Ryanair forced to admit defeat and recognise unions after Dublin pilots vote to strike before Christmas
Despite the budget airline previously firmly stating it would not engage with unions, the company has had to do a complete U-turn due to the disruption the planned strike would cause to its network if it goes ahead on Wednesday 20th December - at the peak of the busy festive season.
The disagreement arose initially after Ryanair refused to recognise the Irish Airline Pilot's Association (IALPA) as a union - something the airline does have a legal right to do.
A previous statement from the airline
declared that: "Ryanair will not recognise an Aer Lingus pilot union, no matter how often or how long this tiny minority (earning between €150,000 to €190,000 p.a.) try to disrupt our flights or our customers plans during Christmas week."
This came after members of the IALPA voted in favour of industrial action - which included some of Ryanair's Dublin-based pilots, many of whom are captains without home planes can't be flown.
(Although it is worth noting that IALPA doesn't represent all of Ryanair's pilots, just the ones who are directly employed by the airline - Ryanair also employs plenty of pilots through third parties).
But now, the company has changed its tune, saying it's so their customers won't have to worry about flight disruptions over Christmas.
"Christmas flights are very important to our customers and we wish to remove any worry or concern that they may be disrupted by pilot industrial action next week," said Michael O'Leary in a statement.
"If the best way to achieve this is to talk to our pilots through a recognised union process, then we are prepared to do so, and we have written today to these unions inviting them to talks to recognise them and calling on them to cancel the threatened industrial action planned for Christmas week.
"Recognising unions will be a significant change for Ryanair, but we have delivered radical change before, most recently when we launched Ryanair Labs and our highly successful Always Getting Better customer improvement programme in 2013.

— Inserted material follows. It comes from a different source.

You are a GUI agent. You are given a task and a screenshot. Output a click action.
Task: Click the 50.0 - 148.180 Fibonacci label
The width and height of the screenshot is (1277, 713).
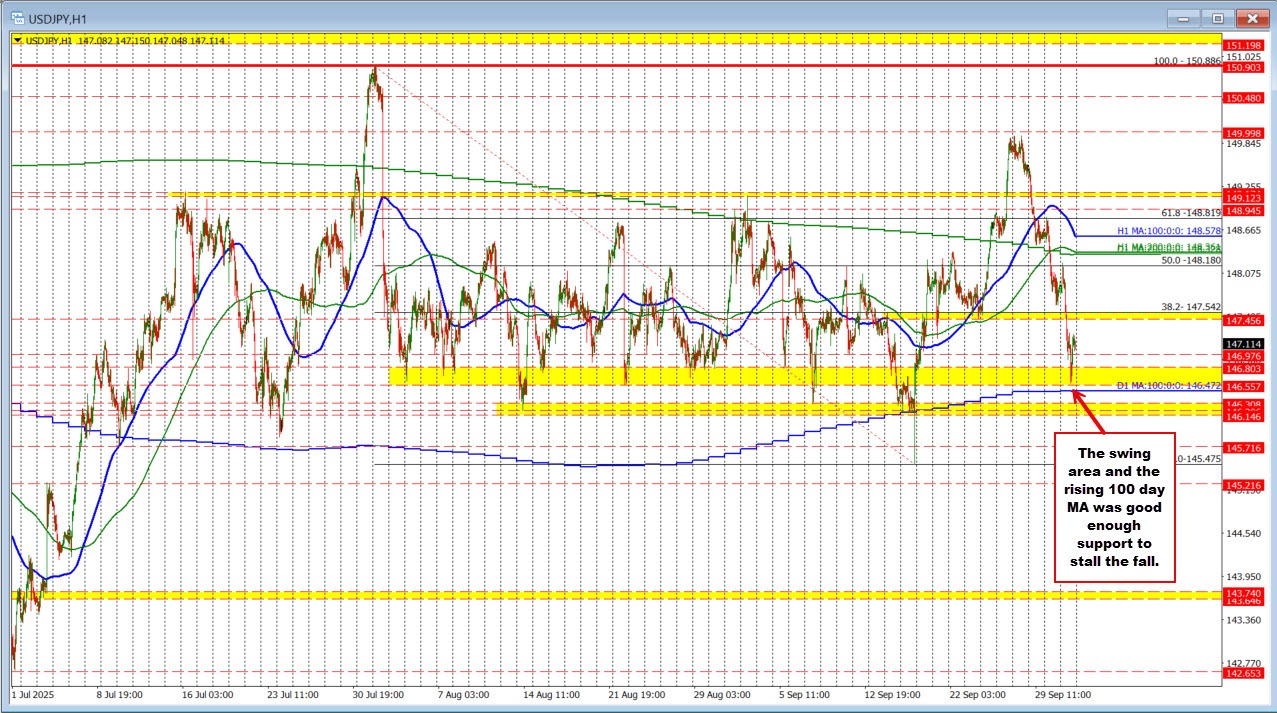[1191, 260]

"Putting the needs of our customers first, and avoiding disruption to their Christmas flights, is the reason why we will now deal with our pilots through recognised national union structures and we hope and expect that these structures can and will be agreed with our pilots early in the New Year."
The airline has now written to IALPA recognising them as a union and offering to enter into talks, as well as calling for confirmation that the planned strike will not go ahead.
It's a major win for Ryanair pilots around the world too, as the airline has agreed to recognise other unions in the UK, Germany, Italy, Spain and Portugal - provided these set up Committees of Ryanair pilots to deal with Ryanair issues, as the company won't engage with pilots who fly for competitor airlines.